── PASSAGE TO READ ──
Each Fund is linked to a single commodity and not to a diverse basket of commodities or a broad-based commodity index. Each Fund’s Underlying Commodity may not correlate to the price of commodities generally and may diverge significantly from the prices of commodities generally. As a result, the notes carry greater risk and may be more volatile than notes linked to the prices of more commodities or a broad-based commodity index.

·THE ANTI-DILUTION PROTECTION FOR THE FUNDS IS LIMITED —

The calculation agent will make adjustments to the Share Adjustment Factor for each Fund for certain events affecting the shares of that Fund. However, the calculation agent will not make an adjustment in response to all events that could affect the shares of the Funds. If an event occurs that does not require the calculation agent to make an adjustment, the value of the notes may be materially and adversely affected.

PS-8 | Structured Investments

Auto Callable Buffered Notes Linked to the Lesser Performing of the SPDR® Gold Trust and the iShares® Silver Trust

 

The Funds

The SPDR® Gold Trust is an investment trust sponsored by World Gold Trust Services, LLC. The investment objective of the SPDR® Gold Trust is for its shares to reflect the performance of the price of gold bullion, less the expenses of the SPDR® Gold Trust’s operations. The SPDR® Gold Trust holds gold bars. We refer to gold as the Underlying Commodity with respect to the SPDR® Gold Trust. For additional information about the SPDR® Gold Trust, see “Fund Descriptions — The SPDR® Gold Trust” in the accompanying underlying supplement.
───
── GIVEN DATA ──
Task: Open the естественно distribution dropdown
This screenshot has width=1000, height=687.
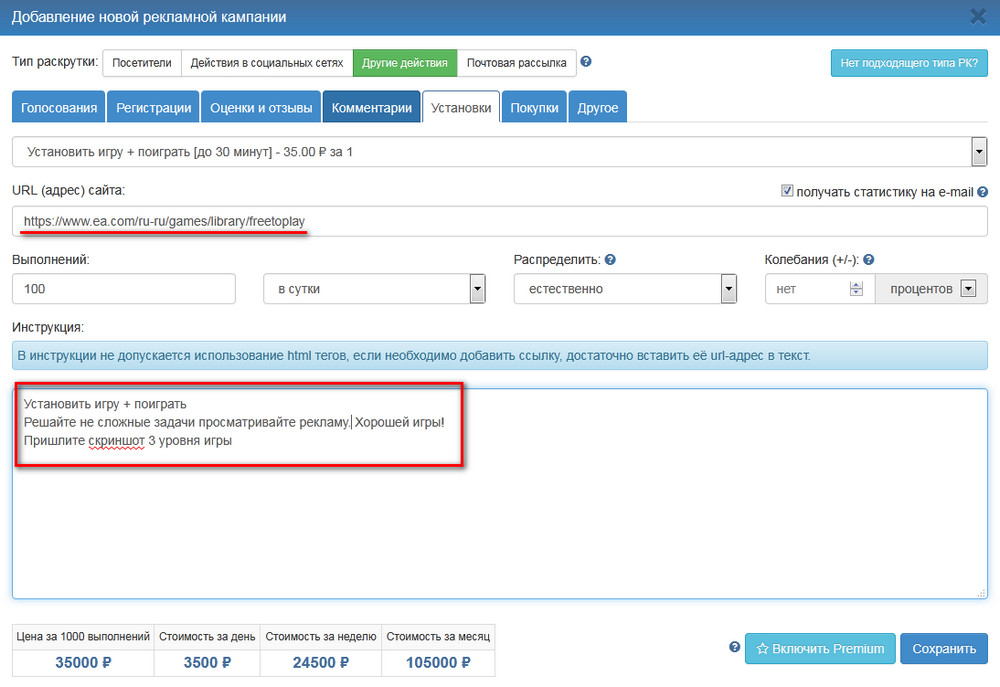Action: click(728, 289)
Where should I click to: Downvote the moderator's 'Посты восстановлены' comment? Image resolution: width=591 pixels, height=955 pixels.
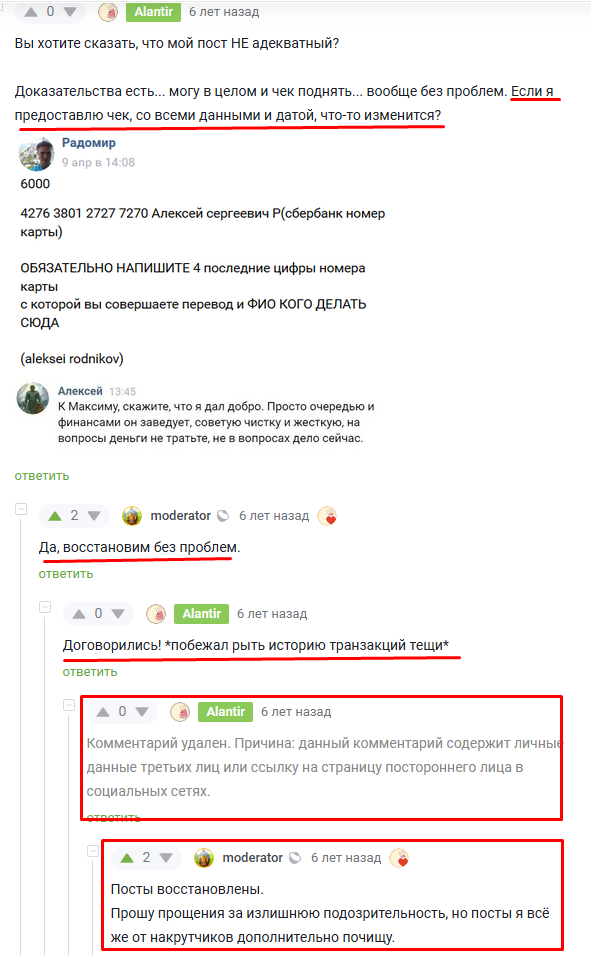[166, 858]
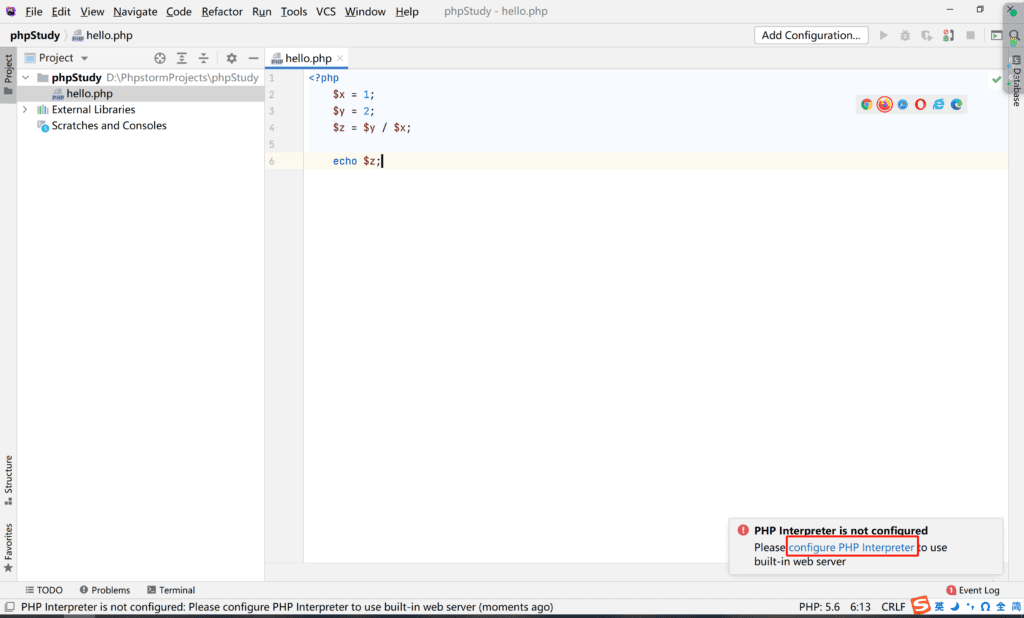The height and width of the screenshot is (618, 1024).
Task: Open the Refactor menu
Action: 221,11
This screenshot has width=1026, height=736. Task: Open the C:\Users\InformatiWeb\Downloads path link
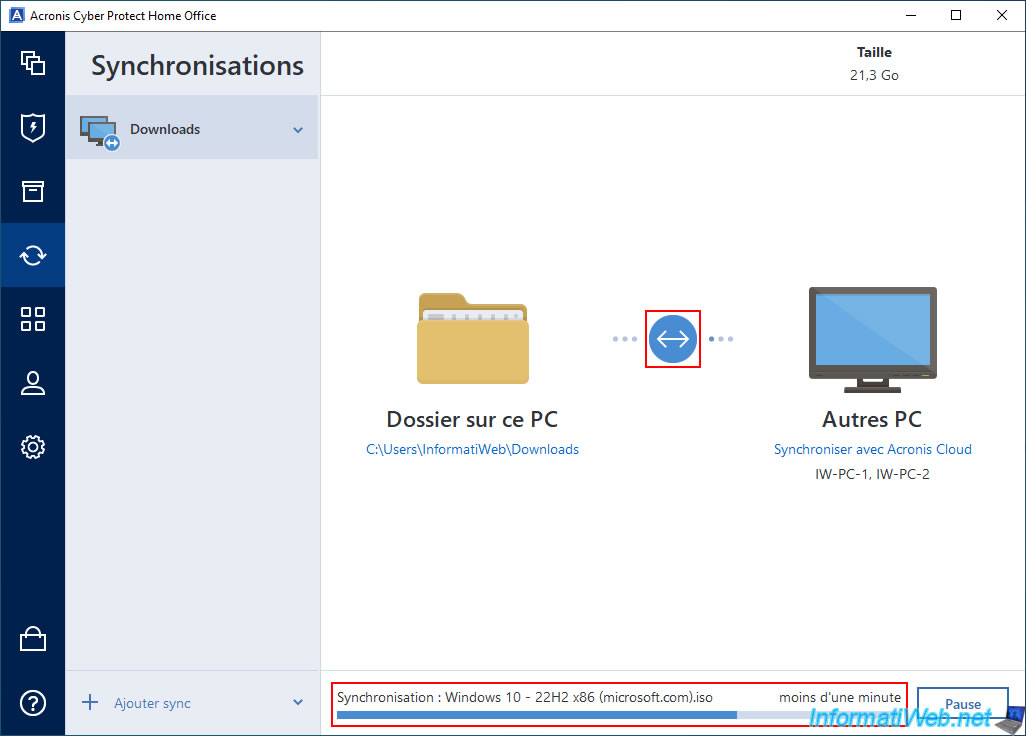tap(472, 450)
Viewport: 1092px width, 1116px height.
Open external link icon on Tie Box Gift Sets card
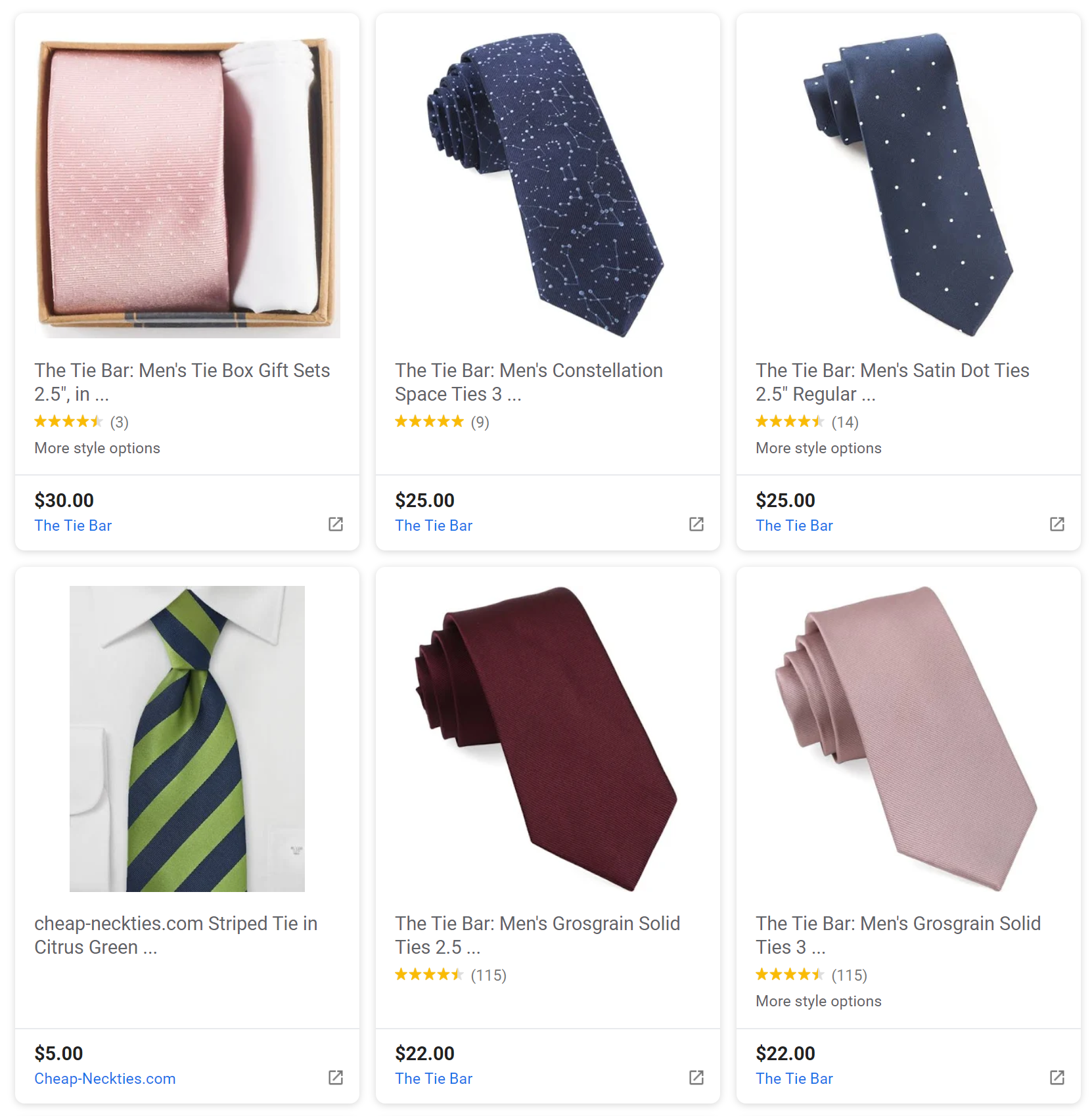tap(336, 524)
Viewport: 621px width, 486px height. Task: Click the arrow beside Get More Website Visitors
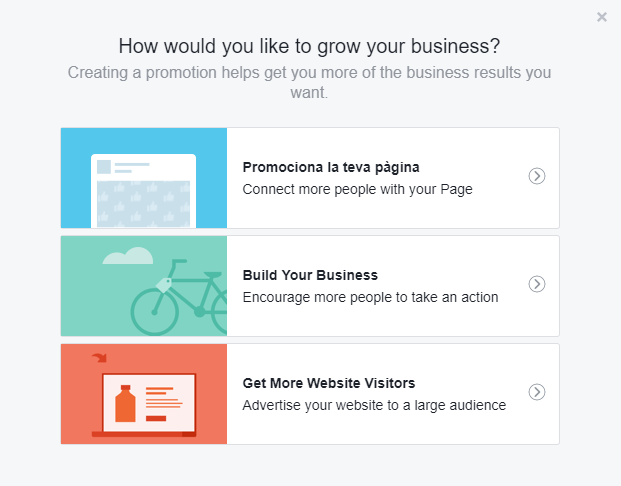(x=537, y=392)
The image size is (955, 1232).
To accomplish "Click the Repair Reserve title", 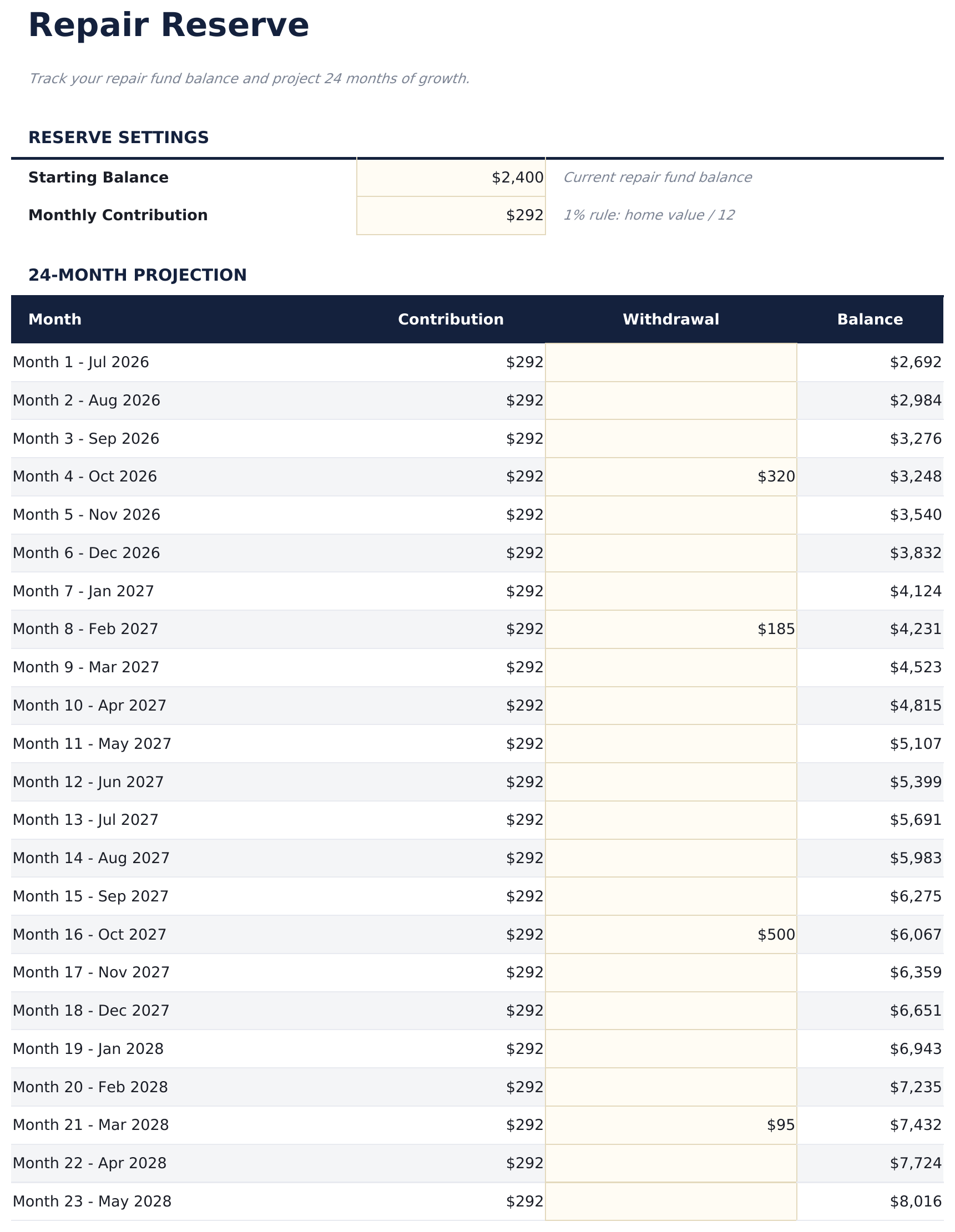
───
**TASK TO COMPLETE:** Retype the passage about the Funds, beginning at the words "Auto Callable Buffered" and stopping after "accompanying underlying supplement.". Work from the passage about the Funds alone.

**RESPONSE:**
Auto Callable Buffered Notes Linked to the Lesser Performing of the SPDR® Gold Trust and the iShares® Silver Trust

 

The Funds

The SPDR® Gold Trust is an investment trust sponsored by World Gold Trust Services, LLC. The investment objective of the SPDR® Gold Trust is for its shares to reflect the performance of the price of gold bullion, less the expenses of the SPDR® Gold Trust’s operations. The SPDR® Gold Trust holds gold bars. We refer to gold as the Underlying Commodity with respect to the SPDR® Gold Trust. For additional information about the SPDR® Gold Trust, see “Fund Descriptions — The SPDR® Gold Trust” in the accompanying underlying supplement.